Vallerie McLaughlin, M.D., Kim A. Eagle MD Endowed Professor of Cardiovascular Medicine at the University of Michigan and Director of the Pulmonary Hypertension Program, added, “PAH is a complex and serious disease, often with a poor prognosis despite the use of currently available treatments. New therapeutic options to manage patients with PAH are needed. The results of this Phase 2 study of ralinepag, in patients already receiving, in most cases, multiple background therapies, showed a clinically meaningful improvement in PVR, a well-established indicator of treatment benefit, believed to be correlated with long-term clinical outcomes in patients with PAH.”
On the ratings front, ARNA has been the subject of a number of recent research reports. In a report issued on June 29, Cantor analyst William Tanner reiterated a Buy rating on the stock, with a price target of $37.00, which represents a potential upside of 90% from where the stock is currently trading. On May 19, Leerink Swann’s Joseph Schwartz initiated coverage with a Buy rating on the stock and has a price target of $5.00.

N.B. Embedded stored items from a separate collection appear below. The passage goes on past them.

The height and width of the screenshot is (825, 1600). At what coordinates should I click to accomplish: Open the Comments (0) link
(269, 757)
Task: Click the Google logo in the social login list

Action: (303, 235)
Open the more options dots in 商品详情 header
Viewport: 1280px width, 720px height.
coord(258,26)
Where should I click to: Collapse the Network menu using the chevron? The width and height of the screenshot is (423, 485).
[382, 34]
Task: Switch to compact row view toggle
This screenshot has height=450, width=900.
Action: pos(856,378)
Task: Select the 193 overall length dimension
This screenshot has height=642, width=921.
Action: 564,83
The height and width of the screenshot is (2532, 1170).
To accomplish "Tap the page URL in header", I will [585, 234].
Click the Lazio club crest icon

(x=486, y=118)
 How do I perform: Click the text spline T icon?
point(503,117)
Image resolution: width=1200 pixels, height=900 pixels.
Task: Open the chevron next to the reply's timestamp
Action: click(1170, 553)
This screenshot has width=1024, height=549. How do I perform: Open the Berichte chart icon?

According to TipRanks.com, which ranks over 7,500 financial analysts and bloggers to gauge the performance of their past recommendations, William Tanner and Joseph Schwartz have a yearly average return of 12.5% and 15.0% respectively. Tanner has a success rate of 57% and is ranked #580 out of 4594 analysts, while Schwartz has a success rate of 53% and is ranked #237.
Exelixis, Inc. (NASDAQ:EXEL) and Bristol-Myers Squibb Co (NYSE:BMY) announced today the initiation of a phase III study, CheckMate 9ER, of Cabometyx in combination with Opdivo (nivolumab) in patients with previously untreated, advanced or metastatic renal cell carcinoma (RCC). The primary endpoint for the trial is progression-free survival (PFS). Exelixis is conducting this study based on scientific evidence that Cabometyx results in an active immune tumor environment where a checkpoint inhibitor could play a synergistic role.
“There is strong scientific evidence showing that CABOMETYX results in a more immune permissive tumor environment, and we are eager to determine if combining these active agents with complementary and potentially cooperative mechanisms of action has the potential to further improve patient outcomes,” said Gisela Schwab, M.D., President, Product Development and Medical Affairs and Chief Medical Officer, Exelixis. “We are excited to initiate this first clinical trial from our broad development program with Bristol-Myers Squibb looking at the potential of Opdivo in combination with CABOMETYX, with or without Yervoy, in a variety of tumor types.”
“While existing therapies have improved outcomes for some patients with advanced or metastatic kidney cancer, high rates of relapse and disease progression demonstrate a need for additional therapeutic options, especially among poor and intermediate risk patients,” said Fouad Namouni, M.D., Head of Development, Oncology, Bristol-Myers Squibb. “Combination therapy with agents that target different and complementary pathways—in this case, the combination of immune checkpoint inhibitors and tyrosine kinase inhibitors—may be a potential new approach for these patients.”